Pandemic conditions led many to drink more, with 38% drinking on more days than usual, and 15% drinking alone when they usually wouldn’t.
Kathleen from Newport had always enjoyed a drink, but lockdown led her down a slippery slope that saw her hospitalised and unable to walk. Now four months free from alcohol, Kathleen looks back on an incredibly challenging year.
‘‘I’m glad to be alive. In fact I’ve had two lucky escapes. After being hospitalised for my alcohol use I caught coronavirus on the ward. It’s been a hellish year but I’m focussing on all the great things I have. I’ll live to see my two nieces graduate now. A few months back I wasn’t sure I would.’’
Kathleen’s drinking spiralled under lockdown conditions. Enjoying fine wine with dinner and cocktails with friends had escalated, and at her lowest point Kathy was drinking four bottles of wine and a litre of vodka over two days.
‘‘When lockdown began I’d hosted a few Zoom cocktail parties with friends, next thing I knew I was drinking wine with lunch, not just dinner. Eventually I would do an online shop and realise I’d bought nothing but alcohol. I was prioritising alcohol above food, all the while convincing myself that everything was under control. Looking back it’s astonishing to me. It was June when things really got out of hand.’’
Usually sociable, Kathleen began pushing people away. Isolation made the extent of her alcohol use more difficult to detect. Luckily, a very determined friend gave Kathy the push she needed to get help.
‘‘Ben came over to my flat two weeks before Christmas, he’s not a confrontational person but he refused to leave until I went in an ambulance. By then I was very sick and my skin was grey. I’d been vomiting for 10 days straight but continued drinking throughout my illness. Next thing I knew I couldn’t even walk. I have long-term nerve damage and now use a stick to walk.’’
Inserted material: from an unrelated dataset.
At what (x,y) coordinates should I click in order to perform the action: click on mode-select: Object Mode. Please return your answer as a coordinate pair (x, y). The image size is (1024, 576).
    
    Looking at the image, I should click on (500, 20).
Kathy was transferred to the gastro unit at the Grange University Hospital where she received help from a liver specialist.
‘‘He calmly asked if there was anything I wanted to tell him and I knew what he needed me to say. To his credit it was this interaction that prompted me to admit that I am an alcoholic. It was powerful to finally say it to myself aloud. From there I was able to get the help and support I needed. My close friends were astonished when they learnt what I’d been through, but my family and friends have been incredible.’’
The Road to Recovery
Kathleen called in to the BBC Radio 4 programme Call You and Yours in response to the question what’s changed in your life in the last year that you’d like to keep? She answered, her sobriety.
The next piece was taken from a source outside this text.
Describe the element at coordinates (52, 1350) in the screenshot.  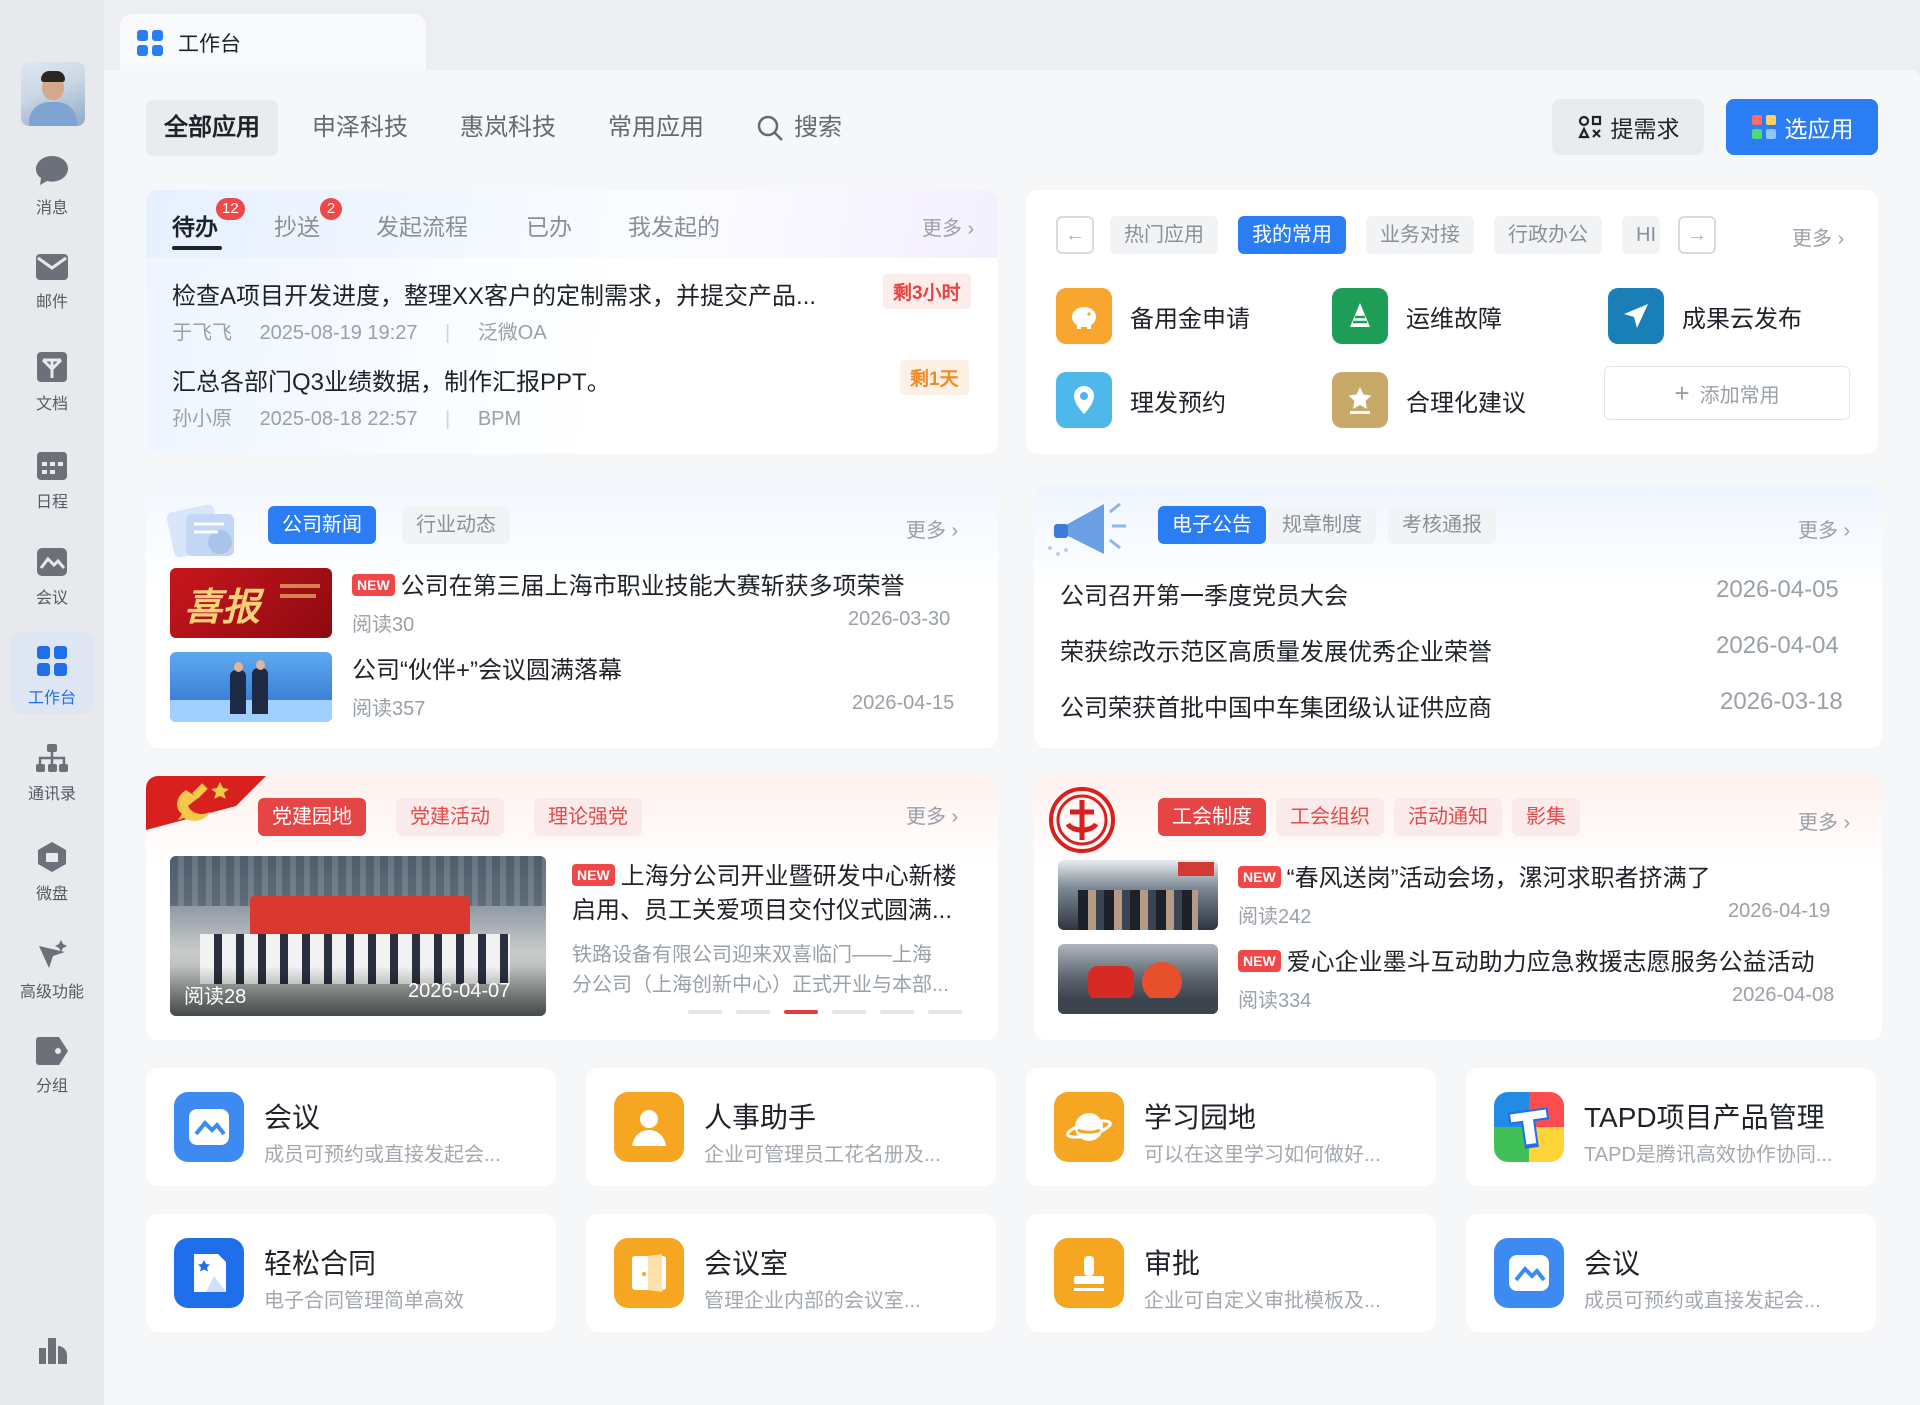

‘‘I’ll miss booze but I know I can never go back now. I’d tell anyone struggling with alcohol use to focus on the great things in their life, and be honest with yourself and open with others so that things can get better. It’s been a tough year for all of us and I’m sure there are so many people out there struggling, people that might be fearful to reach out due to stigma.’’
Kathleen is receiving continued support from The GDAS and is doing an incredible job of maintaining her recovery. If you, or someone you know, is struggling with alcohol use know that help and confidential support is available, whatever your circumstances.